For any individuals who have a financial role in any business the company, the easiest way to calculate the VAT applicable on all of your goods and services is to use an excel spreadsheet. Below is a screenshot of the easiest way to calculate your VAT.
Why is VAT being introduced in the UAE?
As mentioned, VAT is commonplace in other major economic countries; the rate is often much higher than 5%, too. For example, VAT is between 1-16% in the USA and is set at 20% in the UK, so 5% is relatively small.
VAT is seen as a valuable method of revenue raising for governments. It’s estimated that the implementation of VAT will raise Dh12 billion in its first year alone, with rates continuing to climb after this.
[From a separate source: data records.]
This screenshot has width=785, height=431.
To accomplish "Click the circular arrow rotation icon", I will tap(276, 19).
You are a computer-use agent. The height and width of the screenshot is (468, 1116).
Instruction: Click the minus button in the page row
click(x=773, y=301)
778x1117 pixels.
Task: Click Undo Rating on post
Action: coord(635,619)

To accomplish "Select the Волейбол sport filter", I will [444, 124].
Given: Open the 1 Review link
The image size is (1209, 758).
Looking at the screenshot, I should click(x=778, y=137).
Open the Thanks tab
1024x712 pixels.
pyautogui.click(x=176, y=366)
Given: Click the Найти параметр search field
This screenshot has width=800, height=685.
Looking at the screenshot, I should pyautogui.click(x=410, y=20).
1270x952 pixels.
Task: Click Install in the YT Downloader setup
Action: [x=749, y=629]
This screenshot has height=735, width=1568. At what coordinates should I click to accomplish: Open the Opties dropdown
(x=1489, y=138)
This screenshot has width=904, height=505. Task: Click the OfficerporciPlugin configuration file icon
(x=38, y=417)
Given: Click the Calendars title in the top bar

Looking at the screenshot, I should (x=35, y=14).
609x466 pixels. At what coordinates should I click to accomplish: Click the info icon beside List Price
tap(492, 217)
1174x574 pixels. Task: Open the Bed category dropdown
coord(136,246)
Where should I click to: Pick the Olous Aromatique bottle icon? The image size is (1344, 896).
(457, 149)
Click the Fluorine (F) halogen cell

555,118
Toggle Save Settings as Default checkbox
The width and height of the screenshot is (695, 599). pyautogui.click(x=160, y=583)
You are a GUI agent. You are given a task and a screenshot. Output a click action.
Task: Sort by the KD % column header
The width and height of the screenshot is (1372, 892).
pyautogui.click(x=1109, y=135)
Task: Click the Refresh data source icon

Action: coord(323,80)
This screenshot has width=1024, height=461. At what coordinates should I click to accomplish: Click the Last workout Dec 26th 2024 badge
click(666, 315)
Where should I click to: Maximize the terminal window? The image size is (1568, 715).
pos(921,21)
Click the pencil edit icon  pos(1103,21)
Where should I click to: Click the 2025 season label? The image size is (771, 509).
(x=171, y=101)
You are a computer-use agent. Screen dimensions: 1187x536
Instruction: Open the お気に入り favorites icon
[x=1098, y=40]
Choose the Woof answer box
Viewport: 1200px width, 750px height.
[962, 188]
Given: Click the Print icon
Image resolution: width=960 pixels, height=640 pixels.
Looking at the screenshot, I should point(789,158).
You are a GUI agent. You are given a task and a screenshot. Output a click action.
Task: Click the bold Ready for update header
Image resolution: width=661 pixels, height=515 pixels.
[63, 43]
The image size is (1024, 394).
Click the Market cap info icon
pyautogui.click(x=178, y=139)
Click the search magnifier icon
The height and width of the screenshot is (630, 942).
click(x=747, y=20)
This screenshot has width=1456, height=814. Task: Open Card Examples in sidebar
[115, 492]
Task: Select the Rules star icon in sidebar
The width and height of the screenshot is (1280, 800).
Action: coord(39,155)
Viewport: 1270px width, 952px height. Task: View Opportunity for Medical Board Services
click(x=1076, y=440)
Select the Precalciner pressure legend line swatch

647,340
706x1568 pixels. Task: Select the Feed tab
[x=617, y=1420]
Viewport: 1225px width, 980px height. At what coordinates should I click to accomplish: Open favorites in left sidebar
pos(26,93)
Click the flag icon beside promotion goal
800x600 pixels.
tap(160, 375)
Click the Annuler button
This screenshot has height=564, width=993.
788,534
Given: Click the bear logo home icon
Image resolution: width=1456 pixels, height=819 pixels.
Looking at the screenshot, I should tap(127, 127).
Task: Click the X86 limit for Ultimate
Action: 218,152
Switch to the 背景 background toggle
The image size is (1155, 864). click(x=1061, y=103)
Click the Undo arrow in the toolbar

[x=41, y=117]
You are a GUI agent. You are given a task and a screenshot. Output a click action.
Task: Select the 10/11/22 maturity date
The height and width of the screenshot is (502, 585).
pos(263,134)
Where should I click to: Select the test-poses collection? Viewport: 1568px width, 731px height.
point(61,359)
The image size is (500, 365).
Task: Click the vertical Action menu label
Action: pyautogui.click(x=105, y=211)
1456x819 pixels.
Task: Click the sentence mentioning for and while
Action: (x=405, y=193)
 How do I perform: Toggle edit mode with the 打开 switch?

How will VAT affect businesses?
If you own a business that purchases goods or services that are subject to VAT, you will see a spike in the cost of these products. However, you will be able to register to reclaim the VAT you pay on business costs.
However, not all VAT is recoverable. You won’t be able to reclaim VAT on costs involving imports, domestic purchases, and VAT self-assessed by the provider. Businesses will also need to prepare their accounts to collect the VAT that their sales generate, which will be an extra accounting burden.
Businesses were required to register for VAT and obtain a Tax Registration Number (TRN) by the January 1st, 2018 implementation date if their turnover exceeds Dh375,000. If you have not done this, you may be subject to a fine of up to Dh20,000. You will also need to cease invoicing or sales until you have your TRN.
Voluntary registration is also an option if you wish to pursue it. You can voluntarily register your business for VAT if your turnover is at least Dh187,500.
Does the implementation of VAT mean businesses should raise their prices?
In a nutshell: yes. Businesses are best to add 5% to all current prices to cover the costs of the VAT. The best way to do this is to show/quote prices without VAT, then add the VAT on at the invoicing stage. You can also just factor the VAT into the total amount if you prefer, the choice is yours.
If you are happy to pay the VAT without raising prices for customers and clients, that’s fine also; you just need to be aware you will need to pay an additional 5% in tax to the government.
VAT requires extra work from a business, and the early phase of implementation can be complicated. However, in time, companies should be able to adjust to the new tax, as will their customers and clients.